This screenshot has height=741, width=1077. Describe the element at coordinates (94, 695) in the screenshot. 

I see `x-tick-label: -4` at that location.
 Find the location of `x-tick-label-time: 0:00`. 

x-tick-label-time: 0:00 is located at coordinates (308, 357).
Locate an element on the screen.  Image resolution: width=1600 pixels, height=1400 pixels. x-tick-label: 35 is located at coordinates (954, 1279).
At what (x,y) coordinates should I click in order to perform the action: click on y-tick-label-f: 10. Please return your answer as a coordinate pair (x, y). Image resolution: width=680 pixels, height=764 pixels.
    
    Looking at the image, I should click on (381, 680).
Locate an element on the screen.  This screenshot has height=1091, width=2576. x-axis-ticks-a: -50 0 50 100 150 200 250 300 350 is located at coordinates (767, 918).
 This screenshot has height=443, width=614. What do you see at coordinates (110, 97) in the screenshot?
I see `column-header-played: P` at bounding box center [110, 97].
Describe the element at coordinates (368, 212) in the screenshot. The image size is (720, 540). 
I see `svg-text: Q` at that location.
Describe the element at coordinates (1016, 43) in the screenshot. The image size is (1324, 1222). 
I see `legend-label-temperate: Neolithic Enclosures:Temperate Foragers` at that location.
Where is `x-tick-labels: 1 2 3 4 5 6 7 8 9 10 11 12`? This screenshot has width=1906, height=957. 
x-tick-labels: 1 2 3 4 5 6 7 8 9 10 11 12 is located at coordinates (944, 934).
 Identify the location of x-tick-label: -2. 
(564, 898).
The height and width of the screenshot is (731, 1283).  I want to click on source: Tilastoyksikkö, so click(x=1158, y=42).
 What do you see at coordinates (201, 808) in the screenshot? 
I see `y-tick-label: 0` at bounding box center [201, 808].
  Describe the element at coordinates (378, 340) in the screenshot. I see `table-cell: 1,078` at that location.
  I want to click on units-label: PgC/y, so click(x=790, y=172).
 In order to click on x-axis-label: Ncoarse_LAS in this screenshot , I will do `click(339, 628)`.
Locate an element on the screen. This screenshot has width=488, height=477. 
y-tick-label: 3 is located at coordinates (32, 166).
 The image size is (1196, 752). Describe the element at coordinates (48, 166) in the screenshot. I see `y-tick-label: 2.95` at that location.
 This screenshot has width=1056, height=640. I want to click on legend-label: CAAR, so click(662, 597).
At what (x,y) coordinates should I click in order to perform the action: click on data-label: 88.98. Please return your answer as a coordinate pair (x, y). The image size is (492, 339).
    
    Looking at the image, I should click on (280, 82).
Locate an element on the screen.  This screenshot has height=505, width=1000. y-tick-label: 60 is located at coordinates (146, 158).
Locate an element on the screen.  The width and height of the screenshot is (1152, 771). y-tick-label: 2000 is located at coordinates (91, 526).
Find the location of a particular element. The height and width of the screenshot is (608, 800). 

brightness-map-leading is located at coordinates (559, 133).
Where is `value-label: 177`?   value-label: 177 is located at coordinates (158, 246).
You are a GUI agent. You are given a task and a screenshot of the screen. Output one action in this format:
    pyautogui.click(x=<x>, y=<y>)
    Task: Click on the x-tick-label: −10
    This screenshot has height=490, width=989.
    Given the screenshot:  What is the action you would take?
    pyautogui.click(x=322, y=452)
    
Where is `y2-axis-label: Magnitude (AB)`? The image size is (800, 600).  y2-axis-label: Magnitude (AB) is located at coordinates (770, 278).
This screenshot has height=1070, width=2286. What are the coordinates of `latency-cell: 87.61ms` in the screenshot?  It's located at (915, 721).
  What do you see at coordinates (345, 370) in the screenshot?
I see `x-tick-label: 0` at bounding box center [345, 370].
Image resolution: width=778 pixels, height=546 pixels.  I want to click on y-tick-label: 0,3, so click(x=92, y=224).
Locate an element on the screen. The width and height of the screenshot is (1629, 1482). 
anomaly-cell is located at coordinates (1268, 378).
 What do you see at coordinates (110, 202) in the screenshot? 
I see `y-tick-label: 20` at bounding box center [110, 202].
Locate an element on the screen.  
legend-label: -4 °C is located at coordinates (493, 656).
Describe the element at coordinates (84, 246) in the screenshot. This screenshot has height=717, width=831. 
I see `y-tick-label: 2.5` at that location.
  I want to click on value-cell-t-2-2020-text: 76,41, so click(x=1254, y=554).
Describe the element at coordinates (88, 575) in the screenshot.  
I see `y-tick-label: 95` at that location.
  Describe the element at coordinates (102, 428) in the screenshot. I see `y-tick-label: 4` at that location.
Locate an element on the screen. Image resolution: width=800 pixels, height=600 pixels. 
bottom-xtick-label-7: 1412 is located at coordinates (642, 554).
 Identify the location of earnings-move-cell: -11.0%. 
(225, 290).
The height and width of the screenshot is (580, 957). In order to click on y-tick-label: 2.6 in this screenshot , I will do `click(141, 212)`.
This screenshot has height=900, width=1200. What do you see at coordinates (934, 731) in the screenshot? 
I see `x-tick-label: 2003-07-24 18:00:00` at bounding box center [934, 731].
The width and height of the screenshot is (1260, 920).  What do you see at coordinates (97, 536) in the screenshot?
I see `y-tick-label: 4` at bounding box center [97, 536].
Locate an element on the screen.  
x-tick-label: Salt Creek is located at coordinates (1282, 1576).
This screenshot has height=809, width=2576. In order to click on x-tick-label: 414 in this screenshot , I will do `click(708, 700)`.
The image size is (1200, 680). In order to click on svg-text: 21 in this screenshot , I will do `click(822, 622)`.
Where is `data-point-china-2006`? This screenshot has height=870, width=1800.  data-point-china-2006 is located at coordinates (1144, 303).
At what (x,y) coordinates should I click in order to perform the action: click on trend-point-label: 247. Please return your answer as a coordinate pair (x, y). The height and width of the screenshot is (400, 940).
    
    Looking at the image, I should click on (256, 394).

______

Directions:
Output the entries as a Markdown table with two columns, Row and Line, numbering each row and dropping blank lines. Begin at the line that has "coordinates (1144, 303)." and continue through the end of the entries.

Task result:
| Row | Line |
|---|---|
| 1 | Where is `data-point-china-2006`? This screenshot has height=870, width=1800.  data-point-china-2006 is located at coordinates (1144, 303). |
| 2 | At what (x,y) coordinates should I click in order to perform the action: click on trend-point-label: 247. Please return your answer as a coordinate pair (x, y). The height and width of the screenshot is (400, 940). |
| 3 |     Looking at the image, I should click on (256, 394). |